Vascular Biology Institute and Molecular and Cellular Pharmacology Receive $2M Grant

The Miller School’s Vascular Biology Institute and Department of Molecular and Cellular Pharmacology have been awarded a $2 million grant from the National Heart, Lung and Blood Institute, part of the National Institutes of Health. The grant will support a translational research program that combines gene therapy with engineered stem cells for the treatment of cardiovascular disease.

Keith A. Webster, Ph.D., FAHA, the Walter G. Ross Distinguished Chair in Vascular Biology, professor of molecular and cellular pharmacology, director of the Vascular Biology Institute and principal investigator on the grant, received the award notice this month.

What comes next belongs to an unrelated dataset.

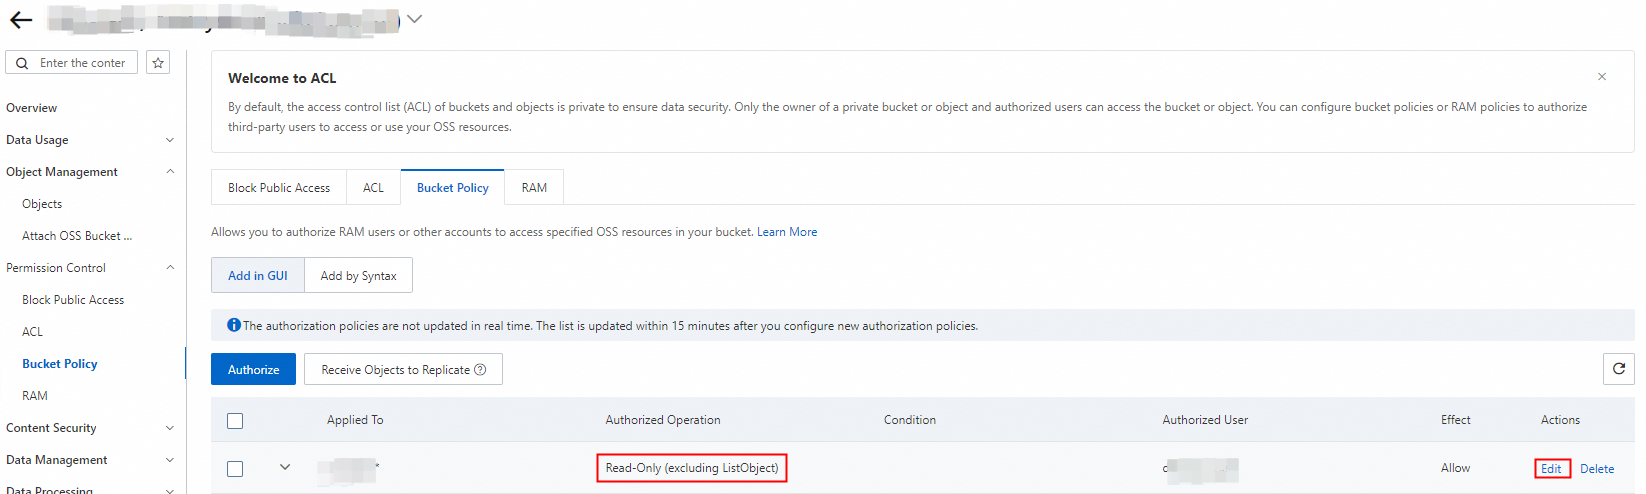This screenshot has width=1646, height=494.
Task: Edit the Read-Only policy row
Action: coord(1551,469)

“This unique program uses UM-proprietary technology involving a new regulatory gene switch called “conditional silencing” to deliver hypoxia-regulated angiogenic factors to cardiac and skeletal muscles in adeno-associated viral (AAV) vectors,” said Dr. Webster. “These funds will steer the program from basic pre-clinical studies to clinical trials.”

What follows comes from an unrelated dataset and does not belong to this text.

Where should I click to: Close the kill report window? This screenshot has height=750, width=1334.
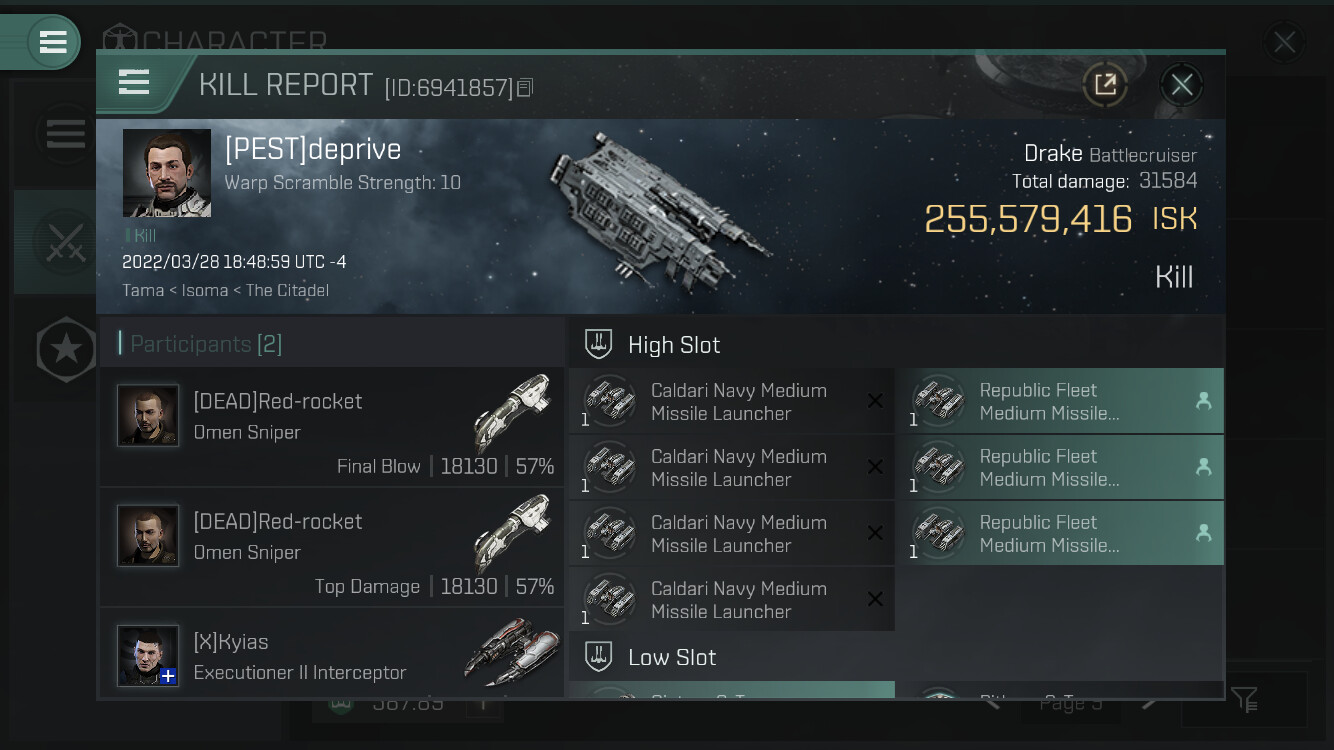pyautogui.click(x=1181, y=85)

Dr. Webster explained that the gene switch allows, for the first time, safe and effective delivery of these growth factors to ischemic muscle. “Because expression is long term but tightly regulated by ischemia, it promotes arteriogenesis as well as angiogenesis, and the therapy is safe because gene expression is extinguished as soon as the tissue is reperfused, thereby eliminating potentially harmful angiogenic stimuli from normal tissues.”

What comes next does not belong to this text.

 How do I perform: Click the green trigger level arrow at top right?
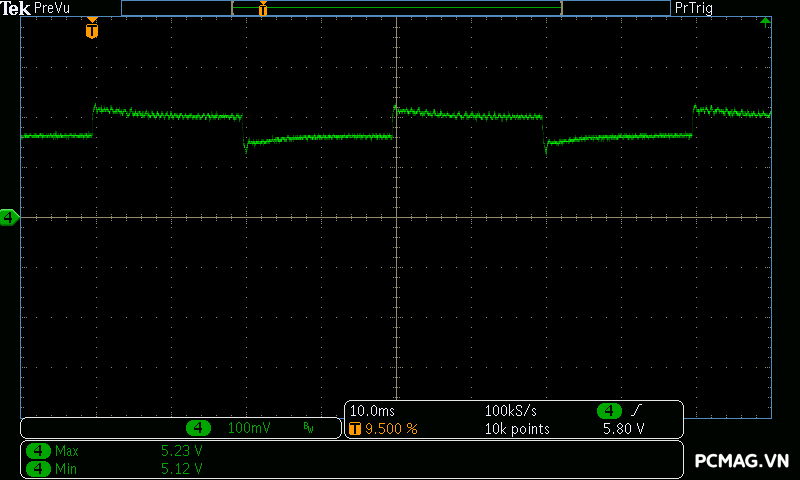point(765,21)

This research puts the Miller School at the forefront of the field by combining optimized stem cell therapy with safe and effective gene therapy for the treatment of ischemic cardiovascular disease, the leading cause of death in the western world.

Webster’s group recently reported regeneration, with no adverse side effects, of the entire femoral artery in a mouse model of critical limb ischemia using these techniques. The team includes Jeffrey Boden, Ph.D. student; Jennipher Adi, Ph.D., post-doctoral associate; Jian Qin Wei, M.D., research assistant professor; Nikhil Adi, assistant research scientist; Liliana Cesar, D.V.M., senior research associate; Huijun Yuan, Ph.D., assistant research scientist; Huilan Wang, Ph.D., post-doctoral associate; and Lina Shehadeh, Ph.D., assistant professor of medicine.

They are in the process of filing an Investigational New Drug application with the FDA, and clinical trials are planned in the United States within the next two years.

The project also involves collaborations with Si Pham, M.D., professor of surgery and director of cardiopulmonary transplantation; Ian McNiece, Ph.D., professor of medicine and director of experimental and clinical therapies at the Interdisciplinary Stem Cell Institute; Eduardo de Marchena, M.D., associate dean for international medicine and professor of medicine; and David Grant, surgical recovery manager.